#### [WORK REQUIRED]
Find the string "Policy" in the data, and copy out each line that has it.

(EXTRACTED MATERIAL)

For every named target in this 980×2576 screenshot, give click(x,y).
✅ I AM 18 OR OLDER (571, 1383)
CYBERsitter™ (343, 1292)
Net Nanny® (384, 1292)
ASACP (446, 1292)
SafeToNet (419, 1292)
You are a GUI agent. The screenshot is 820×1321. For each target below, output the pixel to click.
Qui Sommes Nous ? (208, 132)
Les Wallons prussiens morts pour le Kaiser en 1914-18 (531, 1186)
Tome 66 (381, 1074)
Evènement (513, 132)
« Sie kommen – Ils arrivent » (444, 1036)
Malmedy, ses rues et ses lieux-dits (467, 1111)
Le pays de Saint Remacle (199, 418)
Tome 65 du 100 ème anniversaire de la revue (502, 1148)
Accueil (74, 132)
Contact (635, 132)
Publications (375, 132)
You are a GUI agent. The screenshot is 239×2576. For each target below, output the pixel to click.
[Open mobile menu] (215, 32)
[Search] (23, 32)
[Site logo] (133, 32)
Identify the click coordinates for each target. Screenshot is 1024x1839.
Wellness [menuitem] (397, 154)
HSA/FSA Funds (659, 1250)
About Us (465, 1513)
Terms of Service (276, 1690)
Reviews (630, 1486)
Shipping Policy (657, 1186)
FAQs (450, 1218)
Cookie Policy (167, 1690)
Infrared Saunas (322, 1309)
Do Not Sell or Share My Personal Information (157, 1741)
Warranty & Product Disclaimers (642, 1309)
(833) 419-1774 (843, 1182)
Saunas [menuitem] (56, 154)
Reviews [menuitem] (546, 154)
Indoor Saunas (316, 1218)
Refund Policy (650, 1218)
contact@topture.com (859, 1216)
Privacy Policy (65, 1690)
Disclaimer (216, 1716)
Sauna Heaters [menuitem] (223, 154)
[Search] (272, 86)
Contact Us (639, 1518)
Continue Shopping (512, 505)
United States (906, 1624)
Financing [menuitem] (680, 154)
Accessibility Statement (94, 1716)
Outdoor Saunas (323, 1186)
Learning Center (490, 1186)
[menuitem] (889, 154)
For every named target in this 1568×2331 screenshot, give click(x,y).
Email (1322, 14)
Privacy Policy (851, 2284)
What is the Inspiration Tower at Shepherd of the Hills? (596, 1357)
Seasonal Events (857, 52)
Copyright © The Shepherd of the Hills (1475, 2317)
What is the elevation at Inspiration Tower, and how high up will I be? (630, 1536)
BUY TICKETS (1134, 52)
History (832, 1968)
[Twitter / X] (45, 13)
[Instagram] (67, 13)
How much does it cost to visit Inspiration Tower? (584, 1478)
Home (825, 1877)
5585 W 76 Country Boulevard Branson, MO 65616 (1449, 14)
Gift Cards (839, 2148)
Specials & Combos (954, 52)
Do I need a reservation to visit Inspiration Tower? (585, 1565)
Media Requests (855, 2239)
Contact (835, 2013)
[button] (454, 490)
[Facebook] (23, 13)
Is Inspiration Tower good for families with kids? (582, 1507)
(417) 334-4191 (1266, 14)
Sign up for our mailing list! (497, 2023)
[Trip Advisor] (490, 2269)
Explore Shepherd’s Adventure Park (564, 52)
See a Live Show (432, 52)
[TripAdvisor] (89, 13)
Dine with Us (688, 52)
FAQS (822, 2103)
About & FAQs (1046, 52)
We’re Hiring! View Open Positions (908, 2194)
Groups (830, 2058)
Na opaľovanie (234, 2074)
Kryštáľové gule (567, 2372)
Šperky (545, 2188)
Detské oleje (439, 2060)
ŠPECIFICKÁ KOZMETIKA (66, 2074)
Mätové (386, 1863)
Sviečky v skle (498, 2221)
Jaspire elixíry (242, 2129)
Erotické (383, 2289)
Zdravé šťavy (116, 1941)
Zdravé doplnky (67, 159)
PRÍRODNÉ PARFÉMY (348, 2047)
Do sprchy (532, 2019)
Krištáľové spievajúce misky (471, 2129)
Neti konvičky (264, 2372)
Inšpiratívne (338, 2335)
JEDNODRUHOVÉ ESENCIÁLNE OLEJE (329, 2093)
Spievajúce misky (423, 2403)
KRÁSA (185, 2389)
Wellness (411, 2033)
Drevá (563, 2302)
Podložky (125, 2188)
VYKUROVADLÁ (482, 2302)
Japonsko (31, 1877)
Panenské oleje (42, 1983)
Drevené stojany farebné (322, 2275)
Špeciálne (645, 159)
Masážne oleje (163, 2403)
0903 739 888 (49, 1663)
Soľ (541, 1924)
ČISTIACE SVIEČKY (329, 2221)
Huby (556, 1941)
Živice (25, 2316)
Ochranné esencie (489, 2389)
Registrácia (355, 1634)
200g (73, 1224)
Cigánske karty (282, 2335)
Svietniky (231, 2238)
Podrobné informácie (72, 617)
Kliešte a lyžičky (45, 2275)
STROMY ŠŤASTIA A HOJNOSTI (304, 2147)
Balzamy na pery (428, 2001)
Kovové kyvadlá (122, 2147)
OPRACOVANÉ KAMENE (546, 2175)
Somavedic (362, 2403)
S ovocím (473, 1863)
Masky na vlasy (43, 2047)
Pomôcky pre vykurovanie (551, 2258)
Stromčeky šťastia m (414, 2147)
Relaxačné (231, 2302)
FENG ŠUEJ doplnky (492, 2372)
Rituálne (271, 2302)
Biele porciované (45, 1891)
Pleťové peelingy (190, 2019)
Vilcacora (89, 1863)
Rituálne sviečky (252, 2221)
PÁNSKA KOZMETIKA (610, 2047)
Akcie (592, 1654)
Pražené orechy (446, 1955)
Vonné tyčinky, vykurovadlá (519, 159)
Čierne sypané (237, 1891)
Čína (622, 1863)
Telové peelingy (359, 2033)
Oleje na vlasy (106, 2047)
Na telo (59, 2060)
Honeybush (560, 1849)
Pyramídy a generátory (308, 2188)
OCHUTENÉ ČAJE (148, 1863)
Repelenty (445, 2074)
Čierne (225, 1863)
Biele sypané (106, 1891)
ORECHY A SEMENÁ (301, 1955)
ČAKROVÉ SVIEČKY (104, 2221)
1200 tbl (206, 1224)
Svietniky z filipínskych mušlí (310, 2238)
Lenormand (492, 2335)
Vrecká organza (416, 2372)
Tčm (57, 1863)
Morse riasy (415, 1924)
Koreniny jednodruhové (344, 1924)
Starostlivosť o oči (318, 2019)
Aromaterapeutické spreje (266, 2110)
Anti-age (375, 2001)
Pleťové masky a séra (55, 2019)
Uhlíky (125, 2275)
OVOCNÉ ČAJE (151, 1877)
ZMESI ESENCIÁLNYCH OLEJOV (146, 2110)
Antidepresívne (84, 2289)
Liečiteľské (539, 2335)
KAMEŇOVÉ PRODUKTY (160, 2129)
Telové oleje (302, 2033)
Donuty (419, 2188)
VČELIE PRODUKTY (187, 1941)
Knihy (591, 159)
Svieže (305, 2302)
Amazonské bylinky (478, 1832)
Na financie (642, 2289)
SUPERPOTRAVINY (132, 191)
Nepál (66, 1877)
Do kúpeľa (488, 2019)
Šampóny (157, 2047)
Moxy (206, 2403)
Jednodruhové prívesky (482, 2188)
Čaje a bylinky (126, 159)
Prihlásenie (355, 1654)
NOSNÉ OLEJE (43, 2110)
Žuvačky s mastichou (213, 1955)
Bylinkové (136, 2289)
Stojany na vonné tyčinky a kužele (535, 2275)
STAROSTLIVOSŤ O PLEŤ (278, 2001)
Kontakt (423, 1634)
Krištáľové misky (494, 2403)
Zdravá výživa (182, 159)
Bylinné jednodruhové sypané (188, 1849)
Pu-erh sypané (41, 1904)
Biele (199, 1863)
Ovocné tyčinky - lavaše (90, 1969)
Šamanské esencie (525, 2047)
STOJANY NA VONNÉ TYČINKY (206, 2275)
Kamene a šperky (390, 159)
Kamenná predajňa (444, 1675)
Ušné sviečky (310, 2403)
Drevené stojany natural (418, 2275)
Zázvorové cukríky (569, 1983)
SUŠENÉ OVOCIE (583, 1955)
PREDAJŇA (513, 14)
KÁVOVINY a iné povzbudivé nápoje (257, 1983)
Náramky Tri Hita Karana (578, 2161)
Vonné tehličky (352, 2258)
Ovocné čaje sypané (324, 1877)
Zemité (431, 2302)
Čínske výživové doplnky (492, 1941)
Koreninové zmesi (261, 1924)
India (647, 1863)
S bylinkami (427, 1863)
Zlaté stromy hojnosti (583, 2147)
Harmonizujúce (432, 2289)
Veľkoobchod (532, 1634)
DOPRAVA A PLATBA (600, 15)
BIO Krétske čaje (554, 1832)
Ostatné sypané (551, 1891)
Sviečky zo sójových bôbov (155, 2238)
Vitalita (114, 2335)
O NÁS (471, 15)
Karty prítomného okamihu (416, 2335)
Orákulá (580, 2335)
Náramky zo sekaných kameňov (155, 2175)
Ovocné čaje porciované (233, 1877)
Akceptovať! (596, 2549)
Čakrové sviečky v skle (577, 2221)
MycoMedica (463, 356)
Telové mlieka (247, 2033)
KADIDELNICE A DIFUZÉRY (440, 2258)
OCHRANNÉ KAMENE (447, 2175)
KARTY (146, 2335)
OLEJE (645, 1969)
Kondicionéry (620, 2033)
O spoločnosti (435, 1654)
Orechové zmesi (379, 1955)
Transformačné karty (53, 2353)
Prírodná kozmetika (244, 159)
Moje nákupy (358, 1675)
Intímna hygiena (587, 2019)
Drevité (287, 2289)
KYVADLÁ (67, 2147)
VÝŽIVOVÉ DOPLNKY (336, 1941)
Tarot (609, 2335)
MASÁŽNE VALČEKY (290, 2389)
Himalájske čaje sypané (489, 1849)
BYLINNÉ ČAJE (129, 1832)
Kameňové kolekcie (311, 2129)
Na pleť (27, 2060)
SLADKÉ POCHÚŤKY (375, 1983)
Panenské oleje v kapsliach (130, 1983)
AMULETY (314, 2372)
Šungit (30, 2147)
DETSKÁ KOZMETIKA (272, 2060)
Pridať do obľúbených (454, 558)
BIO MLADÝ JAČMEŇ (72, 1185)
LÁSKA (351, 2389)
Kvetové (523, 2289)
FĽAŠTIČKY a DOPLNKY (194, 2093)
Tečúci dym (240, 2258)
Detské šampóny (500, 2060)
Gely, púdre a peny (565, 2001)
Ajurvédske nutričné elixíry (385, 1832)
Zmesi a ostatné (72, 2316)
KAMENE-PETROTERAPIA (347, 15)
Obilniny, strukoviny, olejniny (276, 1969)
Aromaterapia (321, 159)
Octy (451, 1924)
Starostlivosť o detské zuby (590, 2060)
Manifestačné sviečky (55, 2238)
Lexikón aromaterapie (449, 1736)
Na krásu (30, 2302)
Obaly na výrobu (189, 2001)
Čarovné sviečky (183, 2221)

(End EXTRACTED MATERIAL)

#### [FINISHED TASK]
Shipping Policy (657, 1186)
Cookie Policy (167, 1690)
Refund Policy (650, 1218)
Privacy Policy (65, 1690)
Privacy Policy (851, 2284)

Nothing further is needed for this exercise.